(The Blaze/AP)- London Mayor Boris Johnson said Monday that Scotland Yard's assistant commissioner resigned after being told he'd be suspended, in the second high-profile police department casualty over the quickly spreading phone hacking scandal in as many days.
John Yates made a decision two years ago to not re-open police inquiries into electronic eavesdropping of voice mail messages, saying he did not believe there was any new evidence to consider. He has said in recent weeks he regrets that decision.
Yates' boss, police commissioner Paul Stephenson, resigned Sunday over his ties to Neil Wallis, a former News of the World executive editor who has been arrested over the scandal.
Police are under pressure to explain why their original hacking investigation several years ago failed to find enough evidence to prosecute anyone other than News of the World royal reporter Clive Goodman and private investigator Glenn Mulcaire. Detectives reopened the investigation earlier this year and now say they have the names of 3,700 potential victims.

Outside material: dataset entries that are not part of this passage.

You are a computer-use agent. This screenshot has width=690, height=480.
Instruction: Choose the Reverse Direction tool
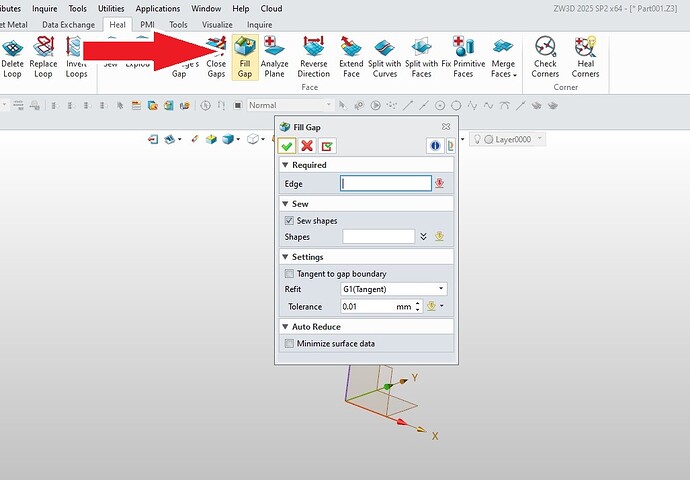[x=313, y=56]
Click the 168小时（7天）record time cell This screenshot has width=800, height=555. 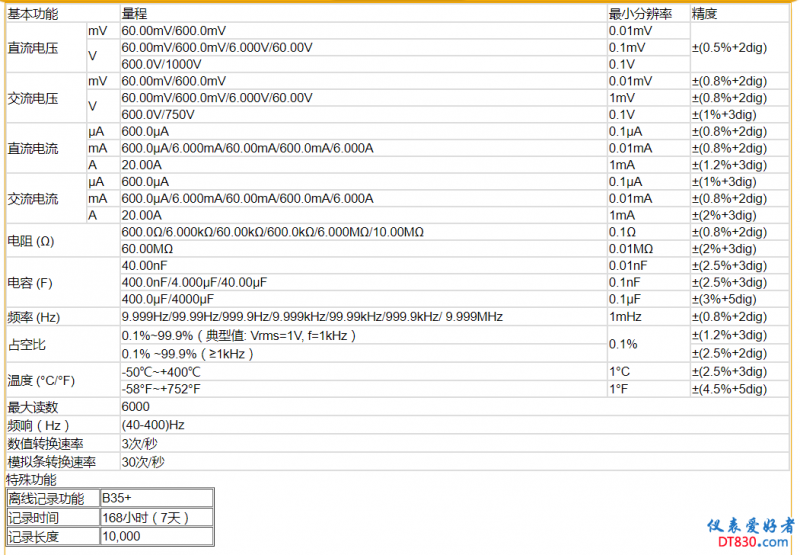pyautogui.click(x=145, y=517)

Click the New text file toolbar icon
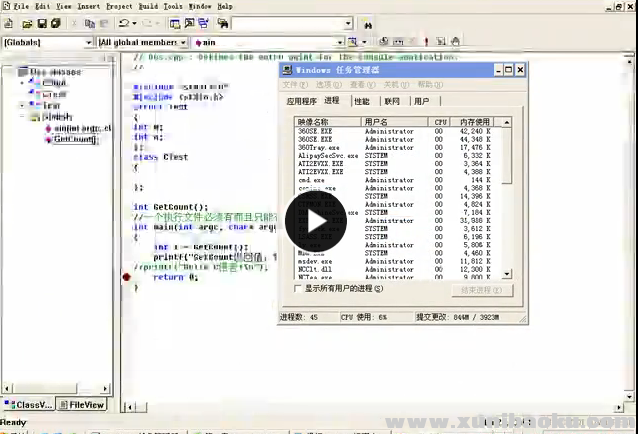pos(10,22)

Stephenson, the police chief, resigned Sunday over his ties to Neil Wallis, a former News of the World executive editor who has been arrested over the scandal. Stephenson said he had nothing to do with the earlier apparently flawed phone hacking inquiry or Wallis, but was resigning to allow his agency to focus on the London 2012 Olympics instead of leadership changes.
London mayor Boris Johnson said Monday that Yates had questions to answer about his own links with Wallis, and added that Yates resigned after being told he would be suspended pending an ethics investigation.
Johnson has said both Stephenson and Yates made the right decision in resigning.